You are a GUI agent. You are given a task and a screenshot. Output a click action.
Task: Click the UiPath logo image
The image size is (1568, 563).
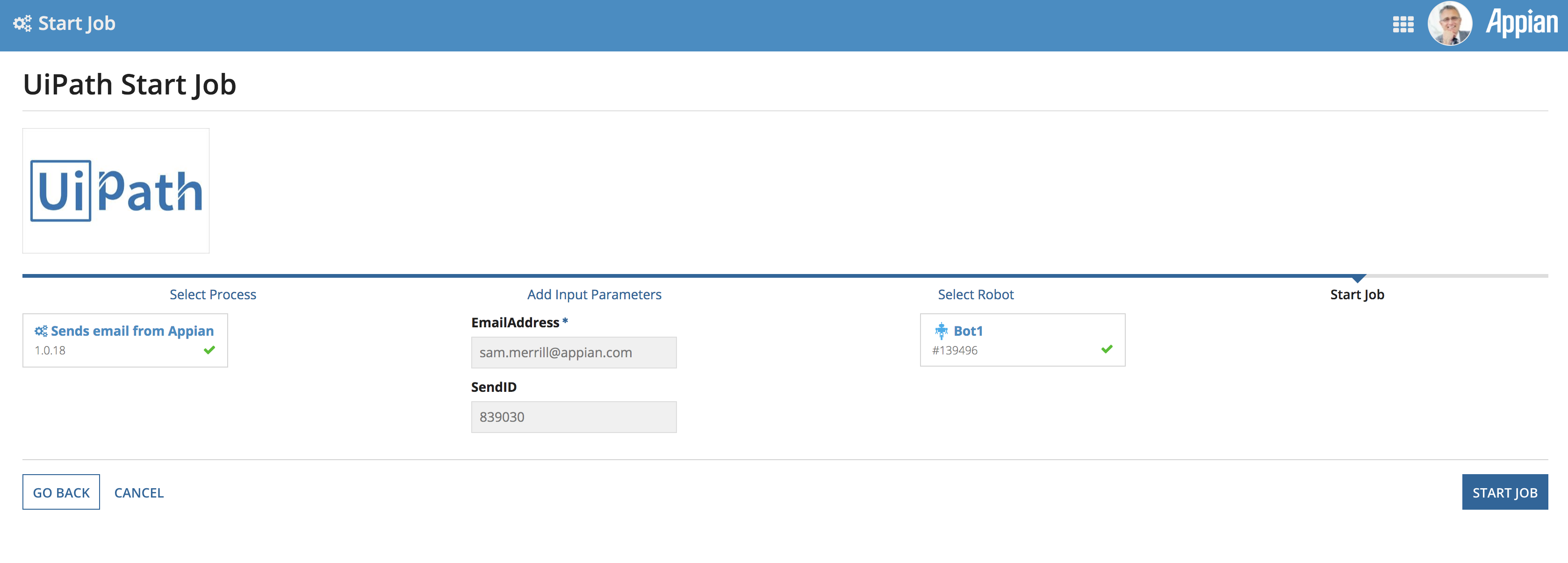click(x=115, y=190)
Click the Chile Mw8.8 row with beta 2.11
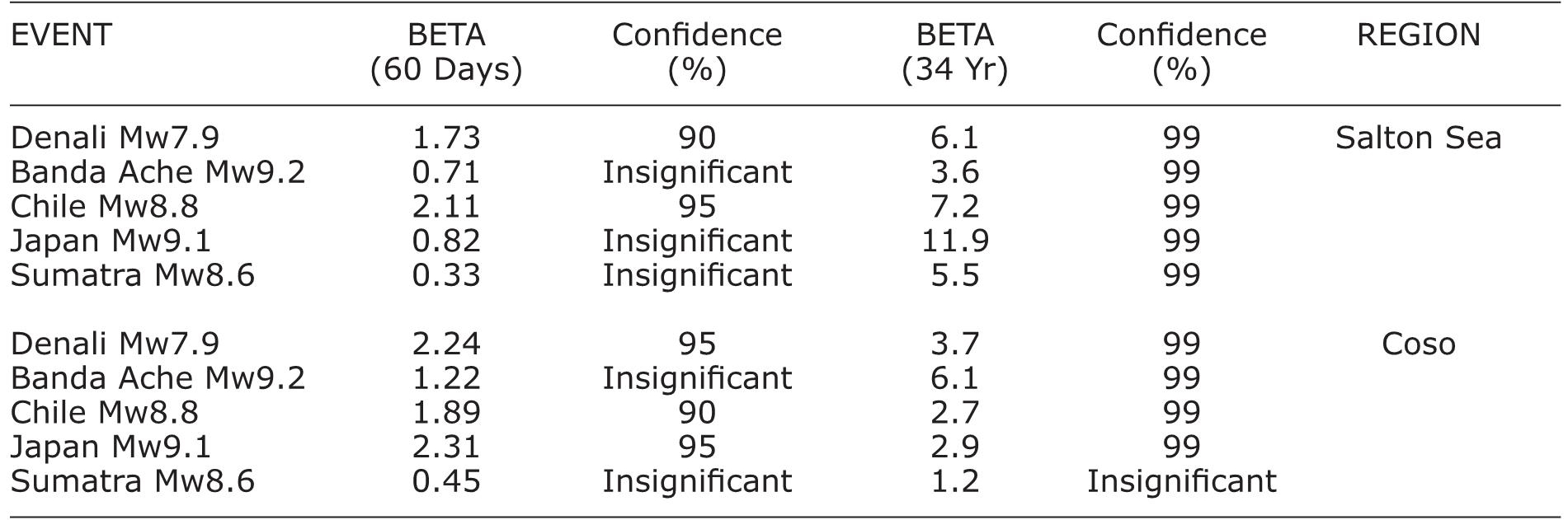1568x520 pixels. pyautogui.click(x=104, y=206)
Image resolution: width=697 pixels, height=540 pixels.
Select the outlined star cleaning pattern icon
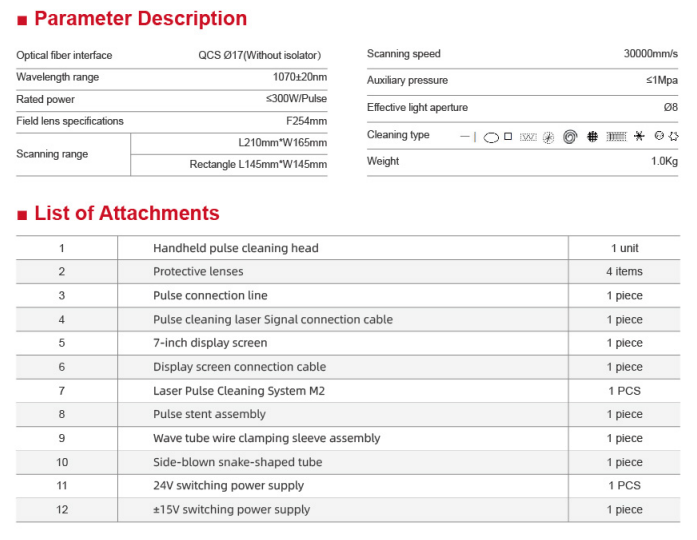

> _Task description_: The lines to be extracted begin at the line containing "Task: Click the UiPath logo image" and continue through the final line of the material above, both ends included. Reproduce them exactly, without the pictures.

> _Response box_:
Task: Click the UiPath logo image
The image size is (1568, 563).
click(x=115, y=190)
Click the Chile Mw8.8 row with beta 2.11
1568x520 pixels. pyautogui.click(x=104, y=206)
Image resolution: width=697 pixels, height=540 pixels.
Select the outlined star cleaning pattern icon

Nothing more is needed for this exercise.